Segnali Fisici dell'Ansia

Spesso, il corpo è il primo a lanciare l'allerta. L'ansia attiva la reazione di "lotta" o "fuga" e questa tensione si manifesta nel corpo. I seguenti sintomi possono essere osservati:

  • Tensione muscolare: Ad esempio, quando stringi la mascella mentre lavori o senti contratture nelle spalle e nel collo. Potresti anche sperimentare mal di testa.
  • Difficoltà a respirare: Vertigini o sensazione di sbandamento e mancanza di respiro sono tra i sintomi più comuni. I battiti cardiaci possono accelerare e diventare più irregolari.
  • Problemi digestivi ricorrenti: La connessione tra cervello e intestino è diretta. L'ansia può compromettere la tua digestione; questo può manifestarsi come dolore addominale o nausea e persino portare a perdita di appetito.
  • Affaticamento inspiegabile: Essere costantemente in allerta è piuttosto faticoso. Pertanto, se ti senti sempre stanco, anche se hai dormito, o se hai difficoltà ad addormentarti, questo potrebbe essere il risultato di un sistema nervoso che non riesce mai a rilassarsi completamente.

Segnali Mentali

L'ansia vive nel campo dei pensieri, in particolare in quelli orientati al futuro.

  • Preoccupazione eccessiva per il passato o il futuro: C'è una tendenza a riflettere su situazioni passate negative o su scenari ipotetici.
  • Indecisione costante: La paura di prendere una decisione sbagliata può paralizzarti. L'ansia ti porta a dubitare di tutto, dalle scelte più importanti a quelle più insignificanti.
  • Difficoltà di concentrazione: Mentre una parte della tua mente considera costantemente i pericoli potenziali, ti rimangono poche risorse per concentrarti sul compito di fronte a te. Di conseguenza, ogni lavoro diventa più difficile.

Cambiamenti nel Comportamento

Per gestire o evitare la sensazione di ansia, anche i tuoi comportamenti possono cambiare.

  • Procrastinazione e evitamento: Spesso, puoi rimandare i compiti o evitare situazioni che ti sopraffanno. Questo è un modo per sfuggire al disagio che provi.
  • Irritabilità: Potresti reagire in modo eccessivo di fronte a piccoli imprevisti. Forse potresti urlare ai tuoi amici o familiari per situazioni insignificanti.
  • Richiesta di rassicurazione ripetuta: L'ansia può generare molti dubbi.
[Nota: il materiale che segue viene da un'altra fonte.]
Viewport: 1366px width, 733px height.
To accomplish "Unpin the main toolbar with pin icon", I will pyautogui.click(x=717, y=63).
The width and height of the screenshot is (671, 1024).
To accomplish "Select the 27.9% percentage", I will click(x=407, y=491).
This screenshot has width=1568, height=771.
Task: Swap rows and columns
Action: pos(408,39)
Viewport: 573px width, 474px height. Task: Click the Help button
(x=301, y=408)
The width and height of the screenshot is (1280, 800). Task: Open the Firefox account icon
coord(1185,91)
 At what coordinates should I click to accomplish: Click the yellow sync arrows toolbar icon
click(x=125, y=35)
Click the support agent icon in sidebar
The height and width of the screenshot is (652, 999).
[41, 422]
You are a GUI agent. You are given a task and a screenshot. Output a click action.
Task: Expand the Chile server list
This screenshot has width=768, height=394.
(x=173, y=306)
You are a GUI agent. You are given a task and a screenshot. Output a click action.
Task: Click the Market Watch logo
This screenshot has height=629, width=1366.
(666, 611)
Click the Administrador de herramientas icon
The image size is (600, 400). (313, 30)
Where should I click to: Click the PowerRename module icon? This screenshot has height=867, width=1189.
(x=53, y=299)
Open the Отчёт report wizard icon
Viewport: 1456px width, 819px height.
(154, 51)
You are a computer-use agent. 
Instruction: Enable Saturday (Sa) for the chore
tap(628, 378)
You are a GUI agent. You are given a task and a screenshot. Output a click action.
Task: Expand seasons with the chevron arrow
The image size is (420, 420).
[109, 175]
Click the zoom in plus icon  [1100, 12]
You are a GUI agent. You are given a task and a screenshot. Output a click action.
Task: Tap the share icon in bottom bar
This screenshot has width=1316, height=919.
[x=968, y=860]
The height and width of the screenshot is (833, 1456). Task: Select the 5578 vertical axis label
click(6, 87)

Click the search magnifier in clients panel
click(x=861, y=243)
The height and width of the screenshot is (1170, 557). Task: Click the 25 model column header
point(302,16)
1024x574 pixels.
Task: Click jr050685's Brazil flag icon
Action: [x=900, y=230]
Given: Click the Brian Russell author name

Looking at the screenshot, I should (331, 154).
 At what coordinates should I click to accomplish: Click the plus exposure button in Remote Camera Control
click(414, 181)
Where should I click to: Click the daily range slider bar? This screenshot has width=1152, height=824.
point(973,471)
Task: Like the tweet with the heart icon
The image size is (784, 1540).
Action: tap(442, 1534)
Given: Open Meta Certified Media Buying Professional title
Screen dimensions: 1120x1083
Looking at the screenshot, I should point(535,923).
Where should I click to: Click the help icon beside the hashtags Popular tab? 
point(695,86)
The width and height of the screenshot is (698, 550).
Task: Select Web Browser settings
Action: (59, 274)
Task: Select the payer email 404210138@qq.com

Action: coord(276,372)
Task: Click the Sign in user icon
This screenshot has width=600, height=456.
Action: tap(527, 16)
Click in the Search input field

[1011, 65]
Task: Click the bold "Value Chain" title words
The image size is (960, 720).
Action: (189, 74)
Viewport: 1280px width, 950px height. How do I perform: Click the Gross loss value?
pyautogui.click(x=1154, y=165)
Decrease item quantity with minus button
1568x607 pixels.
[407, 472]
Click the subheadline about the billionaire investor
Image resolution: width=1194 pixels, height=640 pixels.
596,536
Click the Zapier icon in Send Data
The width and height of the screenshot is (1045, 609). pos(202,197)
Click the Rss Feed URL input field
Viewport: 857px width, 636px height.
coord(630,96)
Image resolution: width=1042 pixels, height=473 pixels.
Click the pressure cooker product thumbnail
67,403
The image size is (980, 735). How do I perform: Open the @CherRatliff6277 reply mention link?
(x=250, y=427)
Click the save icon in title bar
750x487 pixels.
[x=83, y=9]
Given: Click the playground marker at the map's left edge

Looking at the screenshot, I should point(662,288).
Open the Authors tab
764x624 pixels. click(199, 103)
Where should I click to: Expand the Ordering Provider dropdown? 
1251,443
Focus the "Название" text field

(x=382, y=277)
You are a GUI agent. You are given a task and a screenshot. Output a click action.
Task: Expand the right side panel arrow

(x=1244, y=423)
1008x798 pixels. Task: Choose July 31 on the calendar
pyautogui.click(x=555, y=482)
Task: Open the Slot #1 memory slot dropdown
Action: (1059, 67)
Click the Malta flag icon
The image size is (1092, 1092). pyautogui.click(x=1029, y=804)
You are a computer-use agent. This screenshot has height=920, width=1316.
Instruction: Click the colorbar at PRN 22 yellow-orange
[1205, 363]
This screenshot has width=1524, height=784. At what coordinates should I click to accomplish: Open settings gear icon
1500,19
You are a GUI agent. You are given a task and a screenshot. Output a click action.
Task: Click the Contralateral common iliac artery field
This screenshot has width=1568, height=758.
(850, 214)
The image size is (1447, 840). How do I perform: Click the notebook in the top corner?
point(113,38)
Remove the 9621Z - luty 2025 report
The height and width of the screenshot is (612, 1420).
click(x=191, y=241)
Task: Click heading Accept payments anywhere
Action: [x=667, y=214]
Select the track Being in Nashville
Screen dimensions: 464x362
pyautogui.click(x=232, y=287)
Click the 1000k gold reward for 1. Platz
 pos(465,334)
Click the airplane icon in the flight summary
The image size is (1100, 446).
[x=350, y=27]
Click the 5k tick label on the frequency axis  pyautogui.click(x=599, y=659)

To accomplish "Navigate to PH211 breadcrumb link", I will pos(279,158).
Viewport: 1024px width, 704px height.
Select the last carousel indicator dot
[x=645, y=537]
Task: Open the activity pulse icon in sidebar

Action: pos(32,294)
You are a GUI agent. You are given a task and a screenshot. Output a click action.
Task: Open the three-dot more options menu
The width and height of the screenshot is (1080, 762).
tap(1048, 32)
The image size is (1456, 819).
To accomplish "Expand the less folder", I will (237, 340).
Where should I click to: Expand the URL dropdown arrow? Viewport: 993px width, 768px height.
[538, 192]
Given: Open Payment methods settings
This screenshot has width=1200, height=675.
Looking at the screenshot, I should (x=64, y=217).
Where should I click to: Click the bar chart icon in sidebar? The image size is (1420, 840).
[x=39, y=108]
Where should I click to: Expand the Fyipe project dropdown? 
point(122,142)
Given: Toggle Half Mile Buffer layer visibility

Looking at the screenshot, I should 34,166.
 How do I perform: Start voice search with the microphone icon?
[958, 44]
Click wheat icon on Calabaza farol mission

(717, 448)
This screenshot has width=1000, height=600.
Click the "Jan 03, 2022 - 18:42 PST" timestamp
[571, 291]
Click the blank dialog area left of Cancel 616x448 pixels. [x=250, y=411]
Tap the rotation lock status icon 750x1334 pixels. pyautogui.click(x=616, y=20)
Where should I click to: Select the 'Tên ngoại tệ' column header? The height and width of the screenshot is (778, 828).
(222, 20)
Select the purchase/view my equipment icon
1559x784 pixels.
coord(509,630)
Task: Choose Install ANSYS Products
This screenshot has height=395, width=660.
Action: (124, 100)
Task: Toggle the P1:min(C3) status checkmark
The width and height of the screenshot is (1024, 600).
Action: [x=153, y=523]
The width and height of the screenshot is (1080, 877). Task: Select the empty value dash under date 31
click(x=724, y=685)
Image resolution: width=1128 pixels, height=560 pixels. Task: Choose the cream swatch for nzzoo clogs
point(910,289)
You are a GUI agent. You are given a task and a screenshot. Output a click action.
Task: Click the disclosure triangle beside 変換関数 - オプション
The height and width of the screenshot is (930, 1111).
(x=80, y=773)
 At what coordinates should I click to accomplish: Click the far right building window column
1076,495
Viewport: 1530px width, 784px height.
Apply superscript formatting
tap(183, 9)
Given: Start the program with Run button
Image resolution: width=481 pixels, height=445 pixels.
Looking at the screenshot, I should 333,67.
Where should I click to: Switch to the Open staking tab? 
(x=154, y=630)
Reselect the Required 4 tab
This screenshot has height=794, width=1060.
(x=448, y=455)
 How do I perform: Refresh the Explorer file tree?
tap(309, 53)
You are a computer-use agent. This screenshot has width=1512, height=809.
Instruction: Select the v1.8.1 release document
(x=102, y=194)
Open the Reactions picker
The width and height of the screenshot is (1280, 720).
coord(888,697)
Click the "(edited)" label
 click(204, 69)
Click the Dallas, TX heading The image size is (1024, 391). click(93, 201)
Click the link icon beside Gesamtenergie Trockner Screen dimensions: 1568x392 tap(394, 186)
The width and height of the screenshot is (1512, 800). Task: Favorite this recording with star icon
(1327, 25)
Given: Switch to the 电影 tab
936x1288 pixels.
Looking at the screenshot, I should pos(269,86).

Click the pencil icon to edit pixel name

Questa incertezza può portarti a chiedere agli altri se tutto va bene; questa è una ricerca di conferma per calmare il rumore interiore.

Cosa Fare Se Riconosci Questi Sintomi?

Se riconosci alcuni di questi sintomi in te stesso, dovresti fermarti un attimo e valutare cosa sta succedendo. È importante convalidare ciò che senti senza giudicarlo; non è un difetto. In effetti, questa situazione è una reazione del tuo corpo e della tua mente all'overload.

Praticare tecniche di auto-cura, esercizi di respirazione, yoga o meditazione, oppure migliorare la qualità del sonno e parlare di queste questioni con un familiare o un amico può essere utile. Tuttavia, come abbiamo già detto, il passo più coraggioso e a lungo termine è cercare supporto professionale. Chiedere aiuto a uno psicologo e andare in terapia non è una debolezza, ma il primo passo per recuperare il tuo benessere e prevenire il peggioramento dell'ansia.